Text under study -
Segment Open
In my mind, I was always kind and generous, compassionate and wise. My fantasy child was innocent and joyous, full of love and wide-eyed wonder, and grateful to be in my home. He was an invisible presence, living inside my soul, defying reality to catch up. I wondered where he was now, and how and when I would finally meet him — and if the reality of parenting would be as wonderful as the dream.

— But it was all fantasyland. The books were proof of that. These children had histories, brutal, tragic, and heart-rending.

I wandered on to the next table. One of the social workers from the Los Angeles County Department of Children's Services had a photo book with her. I introduced myself, told her I'd been approved — but not matched. Could I look through the book? Yes, of course, she said. I turned the pages slowly, studying the innocent faces, looking for one who could be my son. All the pictures were of black children, and the county wasn't doing transracial adoptions anymore. Too controversial. The black social workers had taken a stand against it — I could see their point — but how many of these children would not find homes now?

Tucked away like an afterthought on the very last page was a photo of the only white child in the book. My glance slid across the picture quickly, I was already starting to close the album — and then as the impact of what I'd seen hit me, I froze in mid-action, almost slamming the book flat again.
Segment Closed
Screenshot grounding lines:
Segment Open
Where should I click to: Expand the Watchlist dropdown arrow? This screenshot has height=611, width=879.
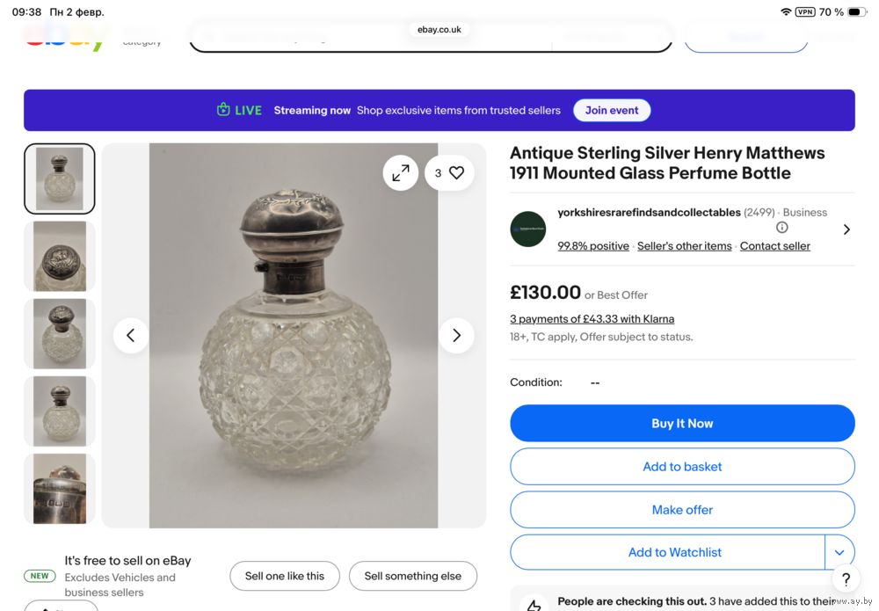point(839,552)
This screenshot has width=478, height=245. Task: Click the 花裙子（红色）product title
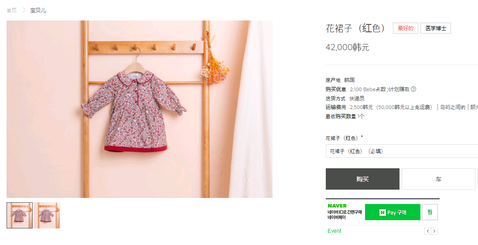[x=355, y=28]
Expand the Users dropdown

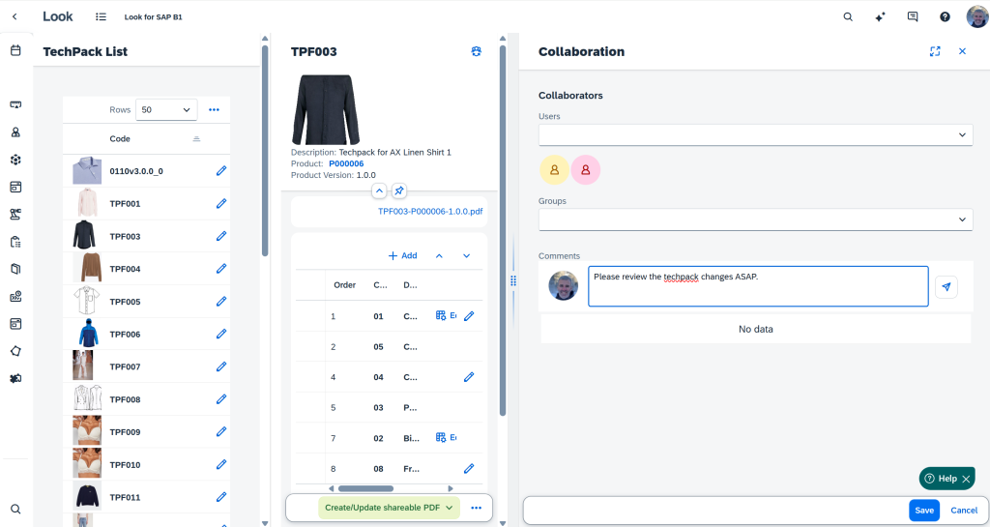pos(755,135)
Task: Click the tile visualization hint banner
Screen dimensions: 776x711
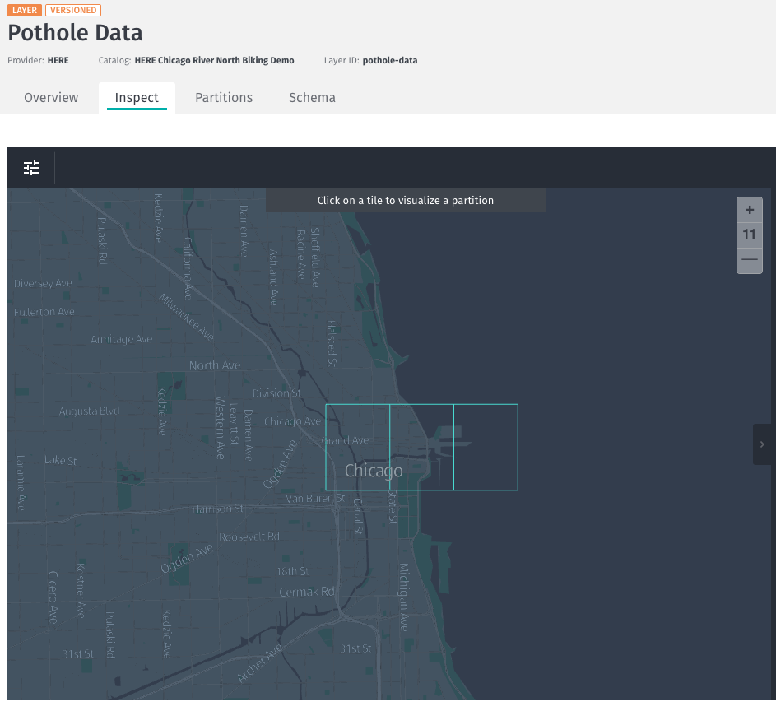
Segment Closed
Work request 1 - Transcribe the adoption passage word for word, covering the stretch from "I wandered on" through "find homes now?".
Work request 2 - In the adoption passage, which four words does the narrator use for how they always saw themselves in their own mind?
Work request 3 - Resume the adoption passage from its last sentence and carry the scene forward.

Result 1 -
I wandered on to the next table. One of the social workers from the Los Angeles County Department of Children's Services had a photo book with her. I introduced myself, told her I'd been approved — but not matched. Could I look through the book? Yes, of course, she said. I turned the pages slowly, studying the innocent faces, looking for one who could be my son. All the pictures were of black children, and the county wasn't doing transracial adoptions anymore. Too controversial. The black social workers had taken a stand against it — I could see their point — but how many of these children would not find homes now?

Result 2 - kind, generous, compassionate, wise

Result 3 -
The boy was riding a bicycle on a sunny tree-lined sidewalk; he was caught in the act of shouting or laughing at whoever was holding the camera. His blond hair was wild in the wind of his passage, his eyes shone like stars behind his glasses, his expression was raucous and exuberant.

I couldn't take my eyes off the picture. A cold wave of certainty came rolling up my spine like a blast of fire and ice. It was a feeling of recognition. This was him — the child who'd taken up permanent residence in my imagination! I could almost hear him yelling, "Hi, Daddy!"

"Tell me about this child," I said, a little too quickly. The social worker was already looking at me oddly. I could understand it. My voice sounded odd to me too. I tried to explain. "Tell me. Do you ever get people looking at a picture and telling you that this is the one?"

"All the time," she replied. Her face softened into an understanding smile.

His name was Dennis. He'd just turned eight. She'd just put his picture in the book this morning. And yes, she'd have the boy's caseworker get in touch with my caseworker. But… she cautioned… remember that there might be other families interested too. And remember, the department matches from the child's side.

I didn't hear any of that. I heard the words, but not the cautions.

I pushed hard and they set up a meeting to see if the match would work. But they cautioned me ahead of time — "this might not be the child you're looking for. He's classified as 'hard-to-place. He's hyperactive and he's been emotionally abused and he may have fetal alcohol effects and he's been in eight foster homes, he's never had a family of his own…."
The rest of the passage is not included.